UN fears ‘massive’ COVID transfer in Tigray, Ethiopia

NAIROBI, Kenya (AP) – The United Nations fears COVID-19 ‘massive community transfer’ in Ethiopia’s struggling Tigray region, fueled by displacement and the collapse of health services, as humanitarian workers finally began accessing the region two months after the fighting began.

A new UN report based on initial on-site evaluations, confirms some of the serious concerns surrounding Tigray’s approximately 6 million people since the conflict broke out on November 4 between Ethiopian forces and those of the Tigray region: hospitals have been looted, even destroyed, and some fighting go ahead.

The crisis threatened to destabilize one of the most powerful and populous countries in Africa and to attract neighbors such as Sudan. Tigray leaders dominated the Ethiopian government for nearly three decades before Prime Minister Abiy Ahmed came to power and ousted them amid extensive reforms brought to him by the Nobel Peace Prize.

Abiy has rejected international “interference” in the conflict, even though the UN and others have been calling for unhindered access to Tigray for weeks as food, medicine and other supplies run out.

Now COVID-19 has emerged as the latest source of alarm. “Only five of the 40 hospitals in Tigray are physically accessible,” the new UN report released on Thursday said. “Apart from those in Mekele (the capital of Tigray), the remaining hospitals are being looted and many are believed to be destroyed.” It does not say who did the looting.

COVID-19’s surveillance and control work has been suspended in Tigray for more than a month, and that, along with the displacement of hundreds of thousands of people, ‘fears that the massive transmission of the pandemic has been made possible’, the report said.

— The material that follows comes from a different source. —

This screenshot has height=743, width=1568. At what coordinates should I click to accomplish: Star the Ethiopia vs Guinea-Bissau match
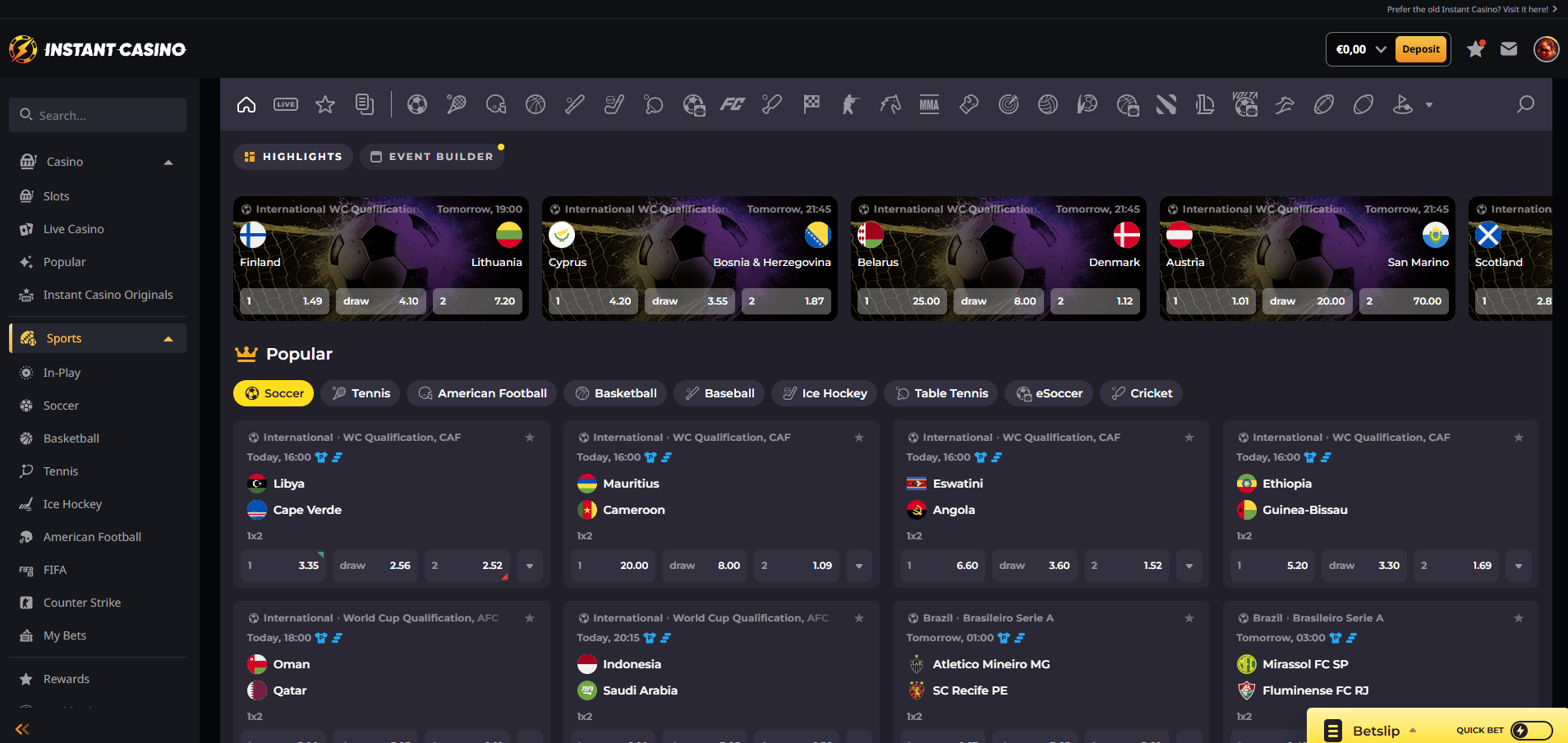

Ethiopia has one of the highest COVID-19 case loads on the African continent with more than 127,000 confirmed infections. Although the number of daily cases has decreased in recent weeks, officials have not said whether they have received any information from the Tigray region.

“Health facilities outside the big cities are non-functional and those in the big cities work in part with limited supplies and no absence of health workers,” the UN report said.

The report also says that the Tigray region remains volatile. “Localized fighting and insecurity continue, with fighting reported in rural areas and on the outskirts of Mekele, Shiraro and Shire last week,” it said.

The general humanitarian situation is ‘dire’, says the UN, with food supplies ‘very limited’ and widespread looting. “Only locally produced food products are available and at rising prices, making basic goods unaffordable.” Most Tigray residents are subsistence farmers, and the conflict disrupted the harvest.

Two major camps housing tens of thousands of refugees from nearby Eritrea remain unreachable – another source of concern other than the presence of Eritrean troops has been confirmed in Tigray.

No one knows how many thousands of people died in the conflict. At least five humanitarian workers have been killed.